I haven't really watched the Emmys in years. But since there was nothing else on, I decided to watch it. Let's just say it was painfully boring, and the comedy skits were horrible. It was actually embarrassing to watch at times. I changed the channel during some of the parts. Just because I couldn't bare to watch.

And they didn't even let the people give their acceptance speeches. I know they don't want the show to go as long as it does sometimes. But this year it was totally ridiculous. They totally cut the people off, while they were still talking. They rushed the show just so they could finish by eleven! I don't know which is worse having the show go on forever or cutting the people off BIG TIME, just to finish on time. It was very annoying.

Also I barely knew any of these shows that won, or were nominated. I mean, I don't get HBO or those other type channels. I think a lot of these shows that won, must be on HBO or something. Because I never even heard of them. Which I don't agree with either. I liked the old days when the shows were on the basic channels that everyone gets. I mean not everyone gets HBO.

Whatever! That's my little rant on the Emmys. The only thing I was happy about was, this was the first year that they gave away an award for Best Host for a Reality Show. And I totally wanted Jeff Probst to win. And he did! Yea! Survivor is like my favorite show of all time. And I feel like it was the first Reality Show on TV. Survivor basically started it all as far as Reality Shows go. So I feel like Jeff Probst definitely deserved to win it. So that was the only award I agreed with or was happy about. But that's just me. Did you watch? What did you think?




P.S. I can't wait until Survivor starts again!

Sunday, June 8, 2008

Excuse me while I..... Vent!


Sorry for not posting any news sooner, but didn't find out the results of my x-rays until late Friday afternoon. Then I was to tired to post anything until now. Let's just say this week has been emotionally draining.

First off let me just say the nurse told me the x-rays were "normal." That being said let me just tell you why I was still upset. I spent the better half of a week, thinking everything under the sun was wrong with me. Everything from heart problems, a blood clot, I was going to need surgery. All these things ran through my mind. It's amazing how your mind works.

Then I waited, and waited, and waited some more for someone to call me from this Doctors office. I figured I would give them time and they just didn't have the results yet. Finally Friday I couldn't take it anymore, I called them. Only to be met with the receptionist who said the nurse would call me back. About 20 minutes later she calls me back and asked me a bunch of questions, it was basically like she had no idea what I was talking about! She said she would have to check with the Doctor. She finally called me back about an hour and a half later, said the x-rays were "normal" and that was it!

What I'm upset about is here I am all week worried out of my mind, no one even could be bothered to call me about it, I had to call them, when I did they had no idea what I'm talking about. When they finally answer me it's a 30 second phone conversation saying there "normal!"
I was so mad!

I know this is good news and the x-rays didn't show anything. But I still have pain. They barely answered my questions about what this "collection of blood" thing is. They basically don't care! I feel if I hadn't called them, would they have even bothered to call me back?
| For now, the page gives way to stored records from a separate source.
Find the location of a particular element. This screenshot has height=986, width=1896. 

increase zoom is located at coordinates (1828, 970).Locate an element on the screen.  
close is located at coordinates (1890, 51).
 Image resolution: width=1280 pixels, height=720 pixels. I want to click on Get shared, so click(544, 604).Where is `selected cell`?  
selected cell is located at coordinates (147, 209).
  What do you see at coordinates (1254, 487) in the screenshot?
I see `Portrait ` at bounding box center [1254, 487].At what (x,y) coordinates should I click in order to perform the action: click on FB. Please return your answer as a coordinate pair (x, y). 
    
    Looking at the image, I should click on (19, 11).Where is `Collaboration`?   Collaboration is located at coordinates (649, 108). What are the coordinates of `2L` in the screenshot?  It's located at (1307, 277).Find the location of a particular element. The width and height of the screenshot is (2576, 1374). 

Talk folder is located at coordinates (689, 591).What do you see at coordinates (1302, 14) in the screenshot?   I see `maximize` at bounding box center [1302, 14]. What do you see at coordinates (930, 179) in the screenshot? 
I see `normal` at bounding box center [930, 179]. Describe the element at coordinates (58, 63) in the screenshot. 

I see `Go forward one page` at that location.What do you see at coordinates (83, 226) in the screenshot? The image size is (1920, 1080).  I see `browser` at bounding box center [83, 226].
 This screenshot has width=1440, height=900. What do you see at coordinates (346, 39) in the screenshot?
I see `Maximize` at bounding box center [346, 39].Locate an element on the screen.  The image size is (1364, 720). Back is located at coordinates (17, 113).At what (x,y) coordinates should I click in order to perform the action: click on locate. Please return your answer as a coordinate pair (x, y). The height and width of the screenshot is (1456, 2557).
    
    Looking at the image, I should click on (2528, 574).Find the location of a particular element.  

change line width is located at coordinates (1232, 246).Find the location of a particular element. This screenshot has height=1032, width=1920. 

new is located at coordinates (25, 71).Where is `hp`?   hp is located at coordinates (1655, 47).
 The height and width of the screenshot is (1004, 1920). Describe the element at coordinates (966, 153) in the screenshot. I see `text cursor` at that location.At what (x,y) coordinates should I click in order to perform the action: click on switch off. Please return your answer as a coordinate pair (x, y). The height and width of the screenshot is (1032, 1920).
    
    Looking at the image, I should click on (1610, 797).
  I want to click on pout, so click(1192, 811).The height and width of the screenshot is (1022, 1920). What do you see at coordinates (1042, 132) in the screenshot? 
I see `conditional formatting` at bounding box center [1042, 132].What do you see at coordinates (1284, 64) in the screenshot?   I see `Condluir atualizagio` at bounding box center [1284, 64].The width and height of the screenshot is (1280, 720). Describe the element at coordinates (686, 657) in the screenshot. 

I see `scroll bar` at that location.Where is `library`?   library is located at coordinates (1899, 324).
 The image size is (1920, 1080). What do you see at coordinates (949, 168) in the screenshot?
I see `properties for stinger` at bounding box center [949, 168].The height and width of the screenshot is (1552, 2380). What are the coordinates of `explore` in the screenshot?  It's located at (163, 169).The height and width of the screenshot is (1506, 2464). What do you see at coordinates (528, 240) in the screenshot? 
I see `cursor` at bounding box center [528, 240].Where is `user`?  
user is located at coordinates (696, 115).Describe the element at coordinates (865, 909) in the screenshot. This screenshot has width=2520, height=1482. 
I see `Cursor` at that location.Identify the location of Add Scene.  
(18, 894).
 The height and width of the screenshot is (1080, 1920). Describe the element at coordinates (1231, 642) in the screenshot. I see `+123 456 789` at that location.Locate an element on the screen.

I got more answers from another Mother from my daughter's school, who happens to be a nurse.
The night before I talked to the Doctor's office (you don't ever actually talk to the Dr!) I was telling her what happened and she said I probably pulled all the muscles and the tendons in that area, and a collection of blood is a "hematoma." And that will eventually go away and will just disperse itself back into your system. But it can take a long time to heal.

Another reason that this whole thing got me so worried was my Mother, has severe Osteoporosis
and it has made me worried that I may have that too.

So all this being said I guess the x-rays were" normal," and I still hate Doctors! Thanks for letting me vent.